• _Task statement_:
Reproduce verbatim the lines of the material beginning with the line containing "Where should I click to: Click the Rückerfassen" and continuing through the line containing "coord(208,55)".

Extracted data entries:
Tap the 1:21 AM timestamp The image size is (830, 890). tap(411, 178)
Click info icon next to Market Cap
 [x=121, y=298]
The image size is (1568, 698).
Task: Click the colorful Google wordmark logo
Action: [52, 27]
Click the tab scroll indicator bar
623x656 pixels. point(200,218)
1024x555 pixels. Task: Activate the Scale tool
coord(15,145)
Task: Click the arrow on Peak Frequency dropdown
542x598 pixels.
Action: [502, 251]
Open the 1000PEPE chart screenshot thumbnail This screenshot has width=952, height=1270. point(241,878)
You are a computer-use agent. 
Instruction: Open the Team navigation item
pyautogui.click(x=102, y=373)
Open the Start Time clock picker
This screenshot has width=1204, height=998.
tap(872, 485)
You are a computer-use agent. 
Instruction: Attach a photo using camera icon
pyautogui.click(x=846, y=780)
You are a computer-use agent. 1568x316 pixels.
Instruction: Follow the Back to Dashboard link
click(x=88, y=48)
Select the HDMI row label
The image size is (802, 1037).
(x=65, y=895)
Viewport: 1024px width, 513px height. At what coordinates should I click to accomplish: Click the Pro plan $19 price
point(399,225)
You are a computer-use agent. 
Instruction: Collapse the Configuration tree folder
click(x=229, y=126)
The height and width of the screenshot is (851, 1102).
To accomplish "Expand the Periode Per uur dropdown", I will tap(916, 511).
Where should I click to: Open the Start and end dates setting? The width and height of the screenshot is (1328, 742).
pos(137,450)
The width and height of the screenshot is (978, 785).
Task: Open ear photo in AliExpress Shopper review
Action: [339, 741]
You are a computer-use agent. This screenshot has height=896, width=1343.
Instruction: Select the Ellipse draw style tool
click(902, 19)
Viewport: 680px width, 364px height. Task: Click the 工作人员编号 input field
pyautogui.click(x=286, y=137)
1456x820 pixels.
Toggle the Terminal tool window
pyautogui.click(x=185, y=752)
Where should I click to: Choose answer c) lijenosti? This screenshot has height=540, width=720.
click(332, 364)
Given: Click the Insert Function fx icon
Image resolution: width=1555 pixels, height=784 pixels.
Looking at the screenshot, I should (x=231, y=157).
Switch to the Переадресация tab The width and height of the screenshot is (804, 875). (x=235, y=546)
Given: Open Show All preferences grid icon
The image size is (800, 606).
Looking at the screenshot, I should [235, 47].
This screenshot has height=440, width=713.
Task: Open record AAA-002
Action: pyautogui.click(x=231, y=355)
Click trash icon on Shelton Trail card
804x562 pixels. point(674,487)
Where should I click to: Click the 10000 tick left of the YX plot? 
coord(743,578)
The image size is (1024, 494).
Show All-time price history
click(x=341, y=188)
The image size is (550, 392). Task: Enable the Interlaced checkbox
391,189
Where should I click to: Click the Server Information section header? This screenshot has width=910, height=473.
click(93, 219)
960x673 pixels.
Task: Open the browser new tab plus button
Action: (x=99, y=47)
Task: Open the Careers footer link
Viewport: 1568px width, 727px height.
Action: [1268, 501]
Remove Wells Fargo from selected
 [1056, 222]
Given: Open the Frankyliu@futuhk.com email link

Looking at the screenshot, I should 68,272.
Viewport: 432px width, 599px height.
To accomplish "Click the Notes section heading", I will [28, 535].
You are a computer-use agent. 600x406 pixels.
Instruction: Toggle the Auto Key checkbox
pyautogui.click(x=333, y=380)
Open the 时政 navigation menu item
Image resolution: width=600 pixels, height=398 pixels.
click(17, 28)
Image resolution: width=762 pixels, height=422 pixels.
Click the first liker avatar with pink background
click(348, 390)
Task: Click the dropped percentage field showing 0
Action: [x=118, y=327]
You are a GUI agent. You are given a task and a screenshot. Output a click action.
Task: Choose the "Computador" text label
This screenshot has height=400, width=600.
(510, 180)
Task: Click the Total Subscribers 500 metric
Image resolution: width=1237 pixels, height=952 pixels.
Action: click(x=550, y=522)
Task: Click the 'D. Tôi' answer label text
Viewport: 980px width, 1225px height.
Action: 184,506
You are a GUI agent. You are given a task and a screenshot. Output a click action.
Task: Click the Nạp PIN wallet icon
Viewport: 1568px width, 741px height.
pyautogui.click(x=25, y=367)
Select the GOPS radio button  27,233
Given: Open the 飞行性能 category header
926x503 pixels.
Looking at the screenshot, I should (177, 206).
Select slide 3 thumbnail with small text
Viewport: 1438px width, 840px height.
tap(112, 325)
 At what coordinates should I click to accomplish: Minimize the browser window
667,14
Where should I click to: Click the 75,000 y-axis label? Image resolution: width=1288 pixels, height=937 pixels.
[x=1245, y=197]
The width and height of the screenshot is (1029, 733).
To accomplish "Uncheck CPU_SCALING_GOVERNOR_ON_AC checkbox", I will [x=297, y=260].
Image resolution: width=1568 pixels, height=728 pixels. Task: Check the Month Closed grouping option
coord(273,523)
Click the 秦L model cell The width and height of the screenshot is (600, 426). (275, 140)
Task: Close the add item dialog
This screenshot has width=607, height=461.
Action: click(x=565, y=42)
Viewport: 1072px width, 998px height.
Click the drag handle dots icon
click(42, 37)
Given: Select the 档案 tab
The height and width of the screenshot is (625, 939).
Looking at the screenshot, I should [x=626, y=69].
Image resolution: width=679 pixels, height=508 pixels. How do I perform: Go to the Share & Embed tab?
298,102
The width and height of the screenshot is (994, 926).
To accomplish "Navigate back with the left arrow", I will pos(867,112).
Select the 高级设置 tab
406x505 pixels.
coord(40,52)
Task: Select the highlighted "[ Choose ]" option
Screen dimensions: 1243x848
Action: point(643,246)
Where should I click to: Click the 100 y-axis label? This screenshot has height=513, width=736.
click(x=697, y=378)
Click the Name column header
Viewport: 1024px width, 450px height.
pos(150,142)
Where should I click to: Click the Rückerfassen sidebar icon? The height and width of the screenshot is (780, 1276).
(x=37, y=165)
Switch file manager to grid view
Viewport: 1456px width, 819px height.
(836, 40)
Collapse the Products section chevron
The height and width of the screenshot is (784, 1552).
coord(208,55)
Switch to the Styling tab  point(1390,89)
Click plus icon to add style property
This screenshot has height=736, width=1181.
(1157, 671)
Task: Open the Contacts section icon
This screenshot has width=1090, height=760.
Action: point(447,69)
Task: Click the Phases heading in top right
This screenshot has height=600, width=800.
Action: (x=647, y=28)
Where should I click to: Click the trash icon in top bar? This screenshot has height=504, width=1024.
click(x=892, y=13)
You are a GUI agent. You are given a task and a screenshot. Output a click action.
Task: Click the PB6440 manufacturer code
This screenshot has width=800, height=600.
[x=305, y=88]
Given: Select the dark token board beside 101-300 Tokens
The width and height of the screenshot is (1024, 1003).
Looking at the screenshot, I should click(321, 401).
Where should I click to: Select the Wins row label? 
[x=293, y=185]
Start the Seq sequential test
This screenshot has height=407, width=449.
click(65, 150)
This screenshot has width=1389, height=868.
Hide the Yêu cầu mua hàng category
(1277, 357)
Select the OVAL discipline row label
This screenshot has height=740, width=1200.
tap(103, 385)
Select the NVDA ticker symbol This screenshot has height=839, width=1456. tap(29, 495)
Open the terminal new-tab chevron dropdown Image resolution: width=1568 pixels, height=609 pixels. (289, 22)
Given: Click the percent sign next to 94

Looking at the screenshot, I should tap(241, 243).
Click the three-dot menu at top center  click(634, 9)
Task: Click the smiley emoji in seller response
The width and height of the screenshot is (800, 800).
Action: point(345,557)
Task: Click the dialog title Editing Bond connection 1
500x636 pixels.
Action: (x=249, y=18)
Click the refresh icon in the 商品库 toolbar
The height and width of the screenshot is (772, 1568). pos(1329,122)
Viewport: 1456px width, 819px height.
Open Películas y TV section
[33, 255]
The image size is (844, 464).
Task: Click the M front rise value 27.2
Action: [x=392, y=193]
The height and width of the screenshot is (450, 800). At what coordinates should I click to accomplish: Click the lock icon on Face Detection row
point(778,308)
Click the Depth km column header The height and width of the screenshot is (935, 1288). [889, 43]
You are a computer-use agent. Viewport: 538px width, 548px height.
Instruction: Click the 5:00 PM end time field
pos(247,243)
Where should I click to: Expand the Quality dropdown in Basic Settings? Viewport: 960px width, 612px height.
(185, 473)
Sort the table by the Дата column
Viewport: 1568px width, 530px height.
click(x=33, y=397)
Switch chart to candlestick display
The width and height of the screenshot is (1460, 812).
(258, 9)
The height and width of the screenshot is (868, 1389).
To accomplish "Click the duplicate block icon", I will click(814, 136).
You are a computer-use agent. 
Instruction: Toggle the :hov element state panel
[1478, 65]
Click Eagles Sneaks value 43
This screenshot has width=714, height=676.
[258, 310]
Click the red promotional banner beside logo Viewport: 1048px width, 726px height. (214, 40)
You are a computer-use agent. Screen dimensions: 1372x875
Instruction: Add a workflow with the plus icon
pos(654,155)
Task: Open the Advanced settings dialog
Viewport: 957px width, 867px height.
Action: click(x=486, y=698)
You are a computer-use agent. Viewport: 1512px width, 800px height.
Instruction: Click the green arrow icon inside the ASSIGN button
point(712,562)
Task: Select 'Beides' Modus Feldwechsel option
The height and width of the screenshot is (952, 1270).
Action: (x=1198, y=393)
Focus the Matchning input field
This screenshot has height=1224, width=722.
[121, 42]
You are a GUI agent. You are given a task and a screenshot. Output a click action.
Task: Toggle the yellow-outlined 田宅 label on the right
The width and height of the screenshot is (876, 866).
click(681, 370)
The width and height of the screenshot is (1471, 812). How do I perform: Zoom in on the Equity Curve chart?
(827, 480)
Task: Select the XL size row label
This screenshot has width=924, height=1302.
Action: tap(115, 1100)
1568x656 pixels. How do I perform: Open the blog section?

• _Written response_:
Where should I click to: Click the Rückerfassen sidebar icon? The height and width of the screenshot is (780, 1276).
(x=37, y=165)
Switch file manager to grid view
Viewport: 1456px width, 819px height.
(836, 40)
Collapse the Products section chevron
The height and width of the screenshot is (784, 1552).
coord(208,55)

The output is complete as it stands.